++++ Records for the exercise
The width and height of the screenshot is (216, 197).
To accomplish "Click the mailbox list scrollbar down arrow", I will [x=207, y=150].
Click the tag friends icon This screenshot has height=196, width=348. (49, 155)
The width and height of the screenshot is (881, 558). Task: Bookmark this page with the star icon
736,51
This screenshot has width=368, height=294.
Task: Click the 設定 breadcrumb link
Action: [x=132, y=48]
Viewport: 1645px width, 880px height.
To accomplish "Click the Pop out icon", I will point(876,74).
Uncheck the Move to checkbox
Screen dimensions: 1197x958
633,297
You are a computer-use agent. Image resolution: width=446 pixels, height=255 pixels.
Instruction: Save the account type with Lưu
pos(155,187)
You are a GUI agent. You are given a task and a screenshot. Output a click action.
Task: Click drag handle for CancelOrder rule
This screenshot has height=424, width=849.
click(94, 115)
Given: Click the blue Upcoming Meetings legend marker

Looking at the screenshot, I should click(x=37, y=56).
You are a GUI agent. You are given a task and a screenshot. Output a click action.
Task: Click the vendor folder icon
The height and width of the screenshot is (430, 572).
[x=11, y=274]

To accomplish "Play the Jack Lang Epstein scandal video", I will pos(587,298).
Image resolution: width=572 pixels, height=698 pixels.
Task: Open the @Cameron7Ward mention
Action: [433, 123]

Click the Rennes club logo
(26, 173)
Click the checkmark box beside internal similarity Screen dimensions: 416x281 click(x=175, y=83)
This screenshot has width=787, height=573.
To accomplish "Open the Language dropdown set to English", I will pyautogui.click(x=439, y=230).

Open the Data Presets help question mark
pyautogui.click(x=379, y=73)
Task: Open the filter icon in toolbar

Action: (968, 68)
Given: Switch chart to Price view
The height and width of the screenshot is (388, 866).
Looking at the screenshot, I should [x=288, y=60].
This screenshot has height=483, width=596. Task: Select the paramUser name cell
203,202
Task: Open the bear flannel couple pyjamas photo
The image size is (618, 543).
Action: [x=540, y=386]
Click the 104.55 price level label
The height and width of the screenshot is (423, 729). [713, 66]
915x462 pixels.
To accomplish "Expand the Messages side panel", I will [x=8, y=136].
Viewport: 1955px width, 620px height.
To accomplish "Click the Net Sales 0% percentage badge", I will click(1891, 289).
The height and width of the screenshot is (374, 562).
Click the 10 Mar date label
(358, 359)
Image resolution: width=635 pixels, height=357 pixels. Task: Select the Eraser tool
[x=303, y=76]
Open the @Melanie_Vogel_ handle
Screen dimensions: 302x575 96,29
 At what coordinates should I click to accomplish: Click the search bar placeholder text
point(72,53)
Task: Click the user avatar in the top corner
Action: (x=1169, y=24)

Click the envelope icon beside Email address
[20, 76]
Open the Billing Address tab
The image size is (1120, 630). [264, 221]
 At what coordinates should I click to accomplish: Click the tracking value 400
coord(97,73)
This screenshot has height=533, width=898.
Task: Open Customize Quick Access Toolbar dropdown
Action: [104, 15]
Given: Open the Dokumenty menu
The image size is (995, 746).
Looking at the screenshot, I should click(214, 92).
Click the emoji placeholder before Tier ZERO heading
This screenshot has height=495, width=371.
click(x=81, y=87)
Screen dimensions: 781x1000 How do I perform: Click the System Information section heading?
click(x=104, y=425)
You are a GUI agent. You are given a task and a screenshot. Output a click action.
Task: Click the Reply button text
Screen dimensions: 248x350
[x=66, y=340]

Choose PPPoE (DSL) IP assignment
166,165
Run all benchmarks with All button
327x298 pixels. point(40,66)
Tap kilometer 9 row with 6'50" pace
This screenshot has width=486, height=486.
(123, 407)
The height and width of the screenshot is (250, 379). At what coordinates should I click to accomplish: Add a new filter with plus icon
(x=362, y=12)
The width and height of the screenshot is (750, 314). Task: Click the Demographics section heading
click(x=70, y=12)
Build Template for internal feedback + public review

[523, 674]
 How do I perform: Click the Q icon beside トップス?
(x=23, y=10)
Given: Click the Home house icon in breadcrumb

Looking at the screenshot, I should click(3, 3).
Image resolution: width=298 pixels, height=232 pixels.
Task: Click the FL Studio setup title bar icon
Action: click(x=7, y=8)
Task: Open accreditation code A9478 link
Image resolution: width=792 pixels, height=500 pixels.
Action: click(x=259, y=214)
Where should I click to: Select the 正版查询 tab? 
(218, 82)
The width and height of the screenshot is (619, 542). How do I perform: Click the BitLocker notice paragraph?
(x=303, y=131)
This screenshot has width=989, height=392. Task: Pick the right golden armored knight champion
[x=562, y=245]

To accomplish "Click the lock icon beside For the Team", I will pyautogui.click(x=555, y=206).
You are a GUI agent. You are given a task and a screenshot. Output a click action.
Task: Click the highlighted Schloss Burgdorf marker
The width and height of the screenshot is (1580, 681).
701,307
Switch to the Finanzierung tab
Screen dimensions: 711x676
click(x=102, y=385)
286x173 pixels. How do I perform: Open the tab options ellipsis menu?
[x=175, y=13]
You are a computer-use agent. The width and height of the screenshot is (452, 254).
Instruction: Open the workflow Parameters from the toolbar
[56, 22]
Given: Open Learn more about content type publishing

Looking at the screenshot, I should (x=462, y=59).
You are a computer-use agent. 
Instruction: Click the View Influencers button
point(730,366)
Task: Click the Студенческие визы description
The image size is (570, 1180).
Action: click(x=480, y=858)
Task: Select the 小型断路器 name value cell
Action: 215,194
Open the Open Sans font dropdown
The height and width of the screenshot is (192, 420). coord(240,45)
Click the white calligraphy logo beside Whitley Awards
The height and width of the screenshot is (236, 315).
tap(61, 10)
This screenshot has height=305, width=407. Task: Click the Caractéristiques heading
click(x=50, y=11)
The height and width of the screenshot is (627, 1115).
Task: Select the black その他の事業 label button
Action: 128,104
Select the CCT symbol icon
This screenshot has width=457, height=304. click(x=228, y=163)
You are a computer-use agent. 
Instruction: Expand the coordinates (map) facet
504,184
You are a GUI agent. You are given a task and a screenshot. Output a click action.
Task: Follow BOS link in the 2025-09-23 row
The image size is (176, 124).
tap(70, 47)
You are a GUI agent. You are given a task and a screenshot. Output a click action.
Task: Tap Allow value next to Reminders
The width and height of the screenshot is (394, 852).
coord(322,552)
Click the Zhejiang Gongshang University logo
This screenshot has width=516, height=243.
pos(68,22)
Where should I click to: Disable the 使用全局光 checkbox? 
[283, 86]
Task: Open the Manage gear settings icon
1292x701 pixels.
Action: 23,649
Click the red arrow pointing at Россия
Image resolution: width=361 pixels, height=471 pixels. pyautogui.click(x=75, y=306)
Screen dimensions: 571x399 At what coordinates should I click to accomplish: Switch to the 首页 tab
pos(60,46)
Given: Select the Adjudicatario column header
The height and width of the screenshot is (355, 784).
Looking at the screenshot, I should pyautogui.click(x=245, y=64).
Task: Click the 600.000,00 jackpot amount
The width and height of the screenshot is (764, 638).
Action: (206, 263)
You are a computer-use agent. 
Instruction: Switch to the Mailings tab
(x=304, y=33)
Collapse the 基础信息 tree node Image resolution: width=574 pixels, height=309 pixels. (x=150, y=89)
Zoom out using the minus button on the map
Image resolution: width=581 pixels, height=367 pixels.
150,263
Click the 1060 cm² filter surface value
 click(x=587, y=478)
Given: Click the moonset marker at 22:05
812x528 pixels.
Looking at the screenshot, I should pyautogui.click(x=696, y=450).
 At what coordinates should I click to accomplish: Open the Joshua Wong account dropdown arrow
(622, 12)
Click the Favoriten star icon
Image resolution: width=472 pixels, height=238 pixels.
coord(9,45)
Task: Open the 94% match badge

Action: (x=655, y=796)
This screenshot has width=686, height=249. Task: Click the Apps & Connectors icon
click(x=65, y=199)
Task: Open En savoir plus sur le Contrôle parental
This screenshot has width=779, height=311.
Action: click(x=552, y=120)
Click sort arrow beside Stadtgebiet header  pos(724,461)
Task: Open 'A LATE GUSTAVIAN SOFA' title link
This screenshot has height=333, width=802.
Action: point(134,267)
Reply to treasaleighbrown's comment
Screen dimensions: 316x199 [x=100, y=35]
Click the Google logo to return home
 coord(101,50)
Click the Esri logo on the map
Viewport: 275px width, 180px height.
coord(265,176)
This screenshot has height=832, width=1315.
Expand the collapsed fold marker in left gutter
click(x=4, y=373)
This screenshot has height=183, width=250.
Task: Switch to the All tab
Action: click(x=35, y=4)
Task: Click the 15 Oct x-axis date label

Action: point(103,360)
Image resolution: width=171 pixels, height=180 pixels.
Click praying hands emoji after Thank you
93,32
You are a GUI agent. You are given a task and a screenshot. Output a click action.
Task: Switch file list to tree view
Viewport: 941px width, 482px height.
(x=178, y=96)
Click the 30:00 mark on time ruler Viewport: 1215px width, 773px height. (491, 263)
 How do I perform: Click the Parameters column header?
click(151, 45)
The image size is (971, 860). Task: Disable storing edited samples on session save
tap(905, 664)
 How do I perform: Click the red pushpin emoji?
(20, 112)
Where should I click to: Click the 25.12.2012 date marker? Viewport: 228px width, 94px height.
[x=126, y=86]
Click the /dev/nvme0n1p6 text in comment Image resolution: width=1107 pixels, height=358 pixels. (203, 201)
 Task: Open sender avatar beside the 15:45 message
++++++++
Activity. All that is wanted is an exact copy of the lines above from the one with "Select the CCT symbol icon" through the one with "Task: Click the 600.000,00 jackpot amount", with both ends included.

Result.
Select the CCT symbol icon
This screenshot has width=457, height=304. click(x=228, y=163)
You are a computer-use agent. 
Instruction: Expand the coordinates (map) facet
504,184
You are a GUI agent. You are given a task and a screenshot. Output a click action.
Task: Follow BOS link in the 2025-09-23 row
The image size is (176, 124).
tap(70, 47)
You are a GUI agent. You are given a task and a screenshot. Output a click action.
Task: Tap Allow value next to Reminders
The width and height of the screenshot is (394, 852).
coord(322,552)
Click the Zhejiang Gongshang University logo
This screenshot has width=516, height=243.
pos(68,22)
Where should I click to: Disable the 使用全局光 checkbox? 
[283, 86]
Task: Open the Manage gear settings icon
1292x701 pixels.
Action: 23,649
Click the red arrow pointing at Россия
Image resolution: width=361 pixels, height=471 pixels. pyautogui.click(x=75, y=306)
Screen dimensions: 571x399 At what coordinates should I click to accomplish: Switch to the 首页 tab
pos(60,46)
Given: Select the Adjudicatario column header
The height and width of the screenshot is (355, 784).
Looking at the screenshot, I should pyautogui.click(x=245, y=64).
Task: Click the 600.000,00 jackpot amount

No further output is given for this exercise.